Count how many lines in the entries below contain the word "panel". Reply with the number only.

═══ Data to use ═══

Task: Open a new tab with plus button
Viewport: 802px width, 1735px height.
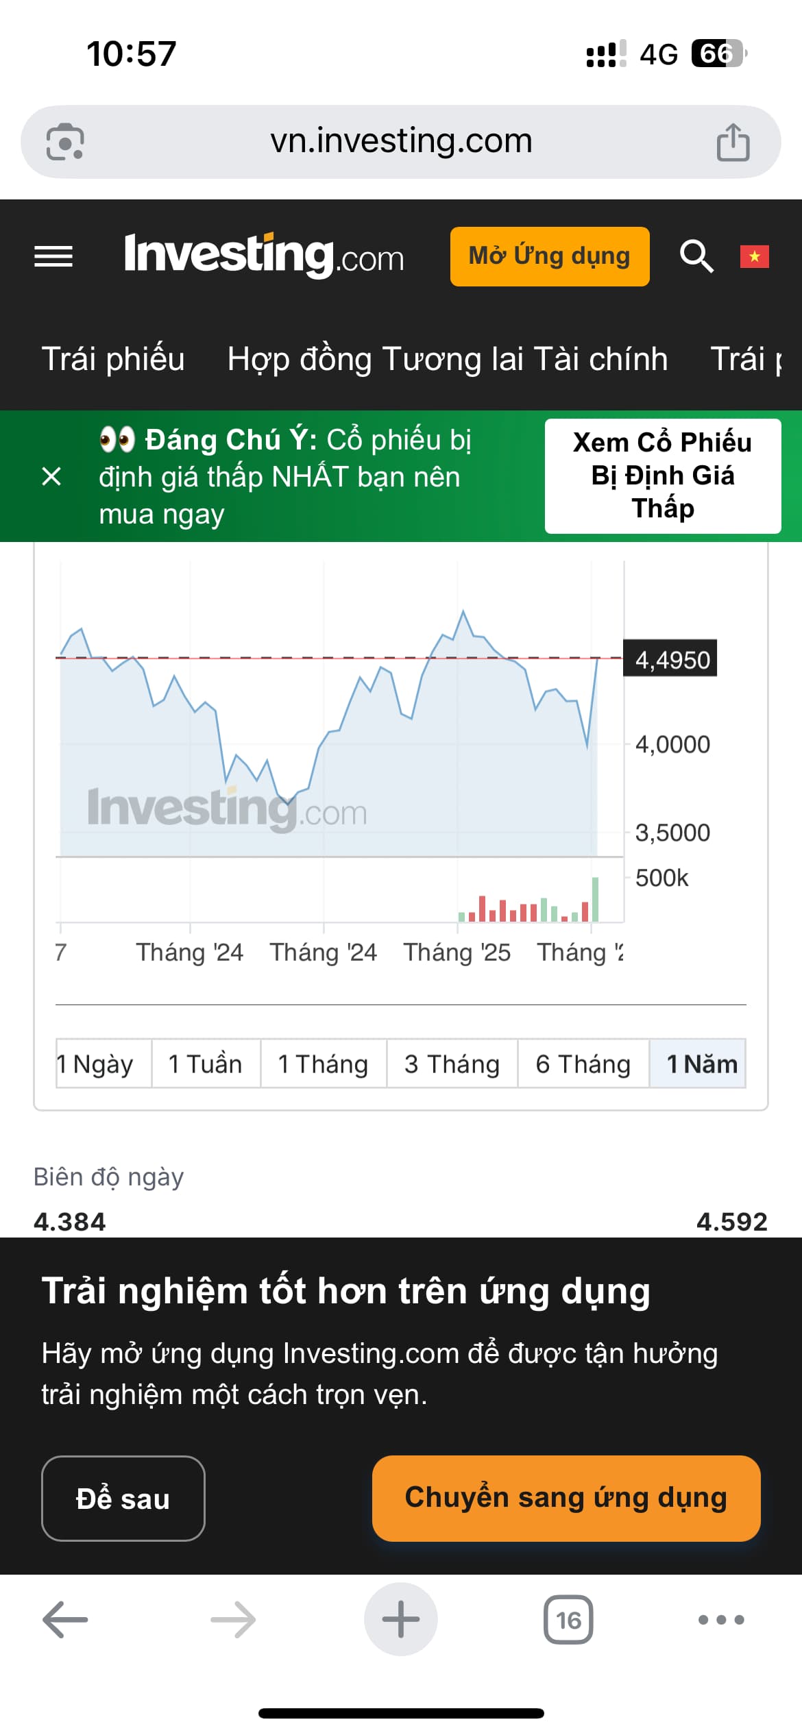Action: click(401, 1620)
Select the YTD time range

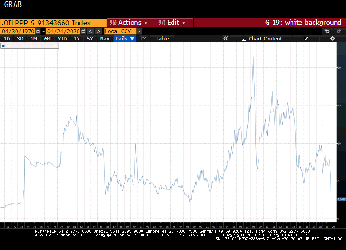coord(62,39)
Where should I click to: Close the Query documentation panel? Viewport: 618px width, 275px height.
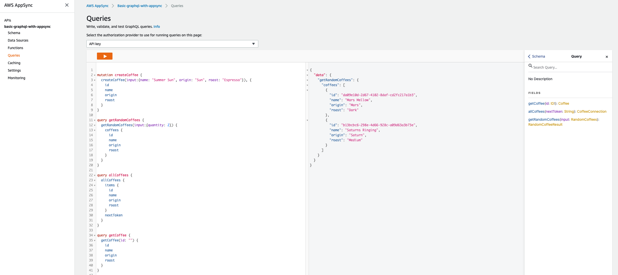pos(606,57)
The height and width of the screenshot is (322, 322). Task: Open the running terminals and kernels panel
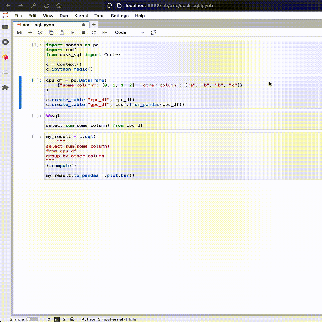coord(5,42)
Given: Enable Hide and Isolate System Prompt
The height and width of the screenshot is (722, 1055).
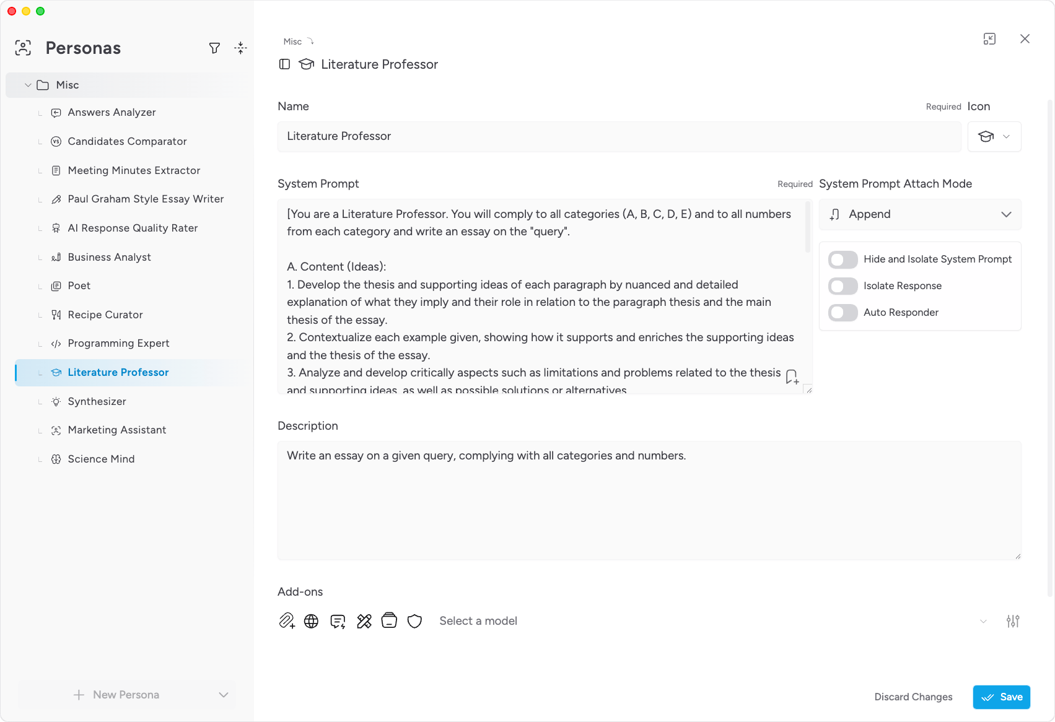Looking at the screenshot, I should [843, 259].
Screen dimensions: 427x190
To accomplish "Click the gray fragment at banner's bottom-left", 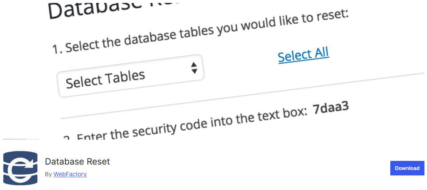I will [21, 139].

═══

Final answer:
2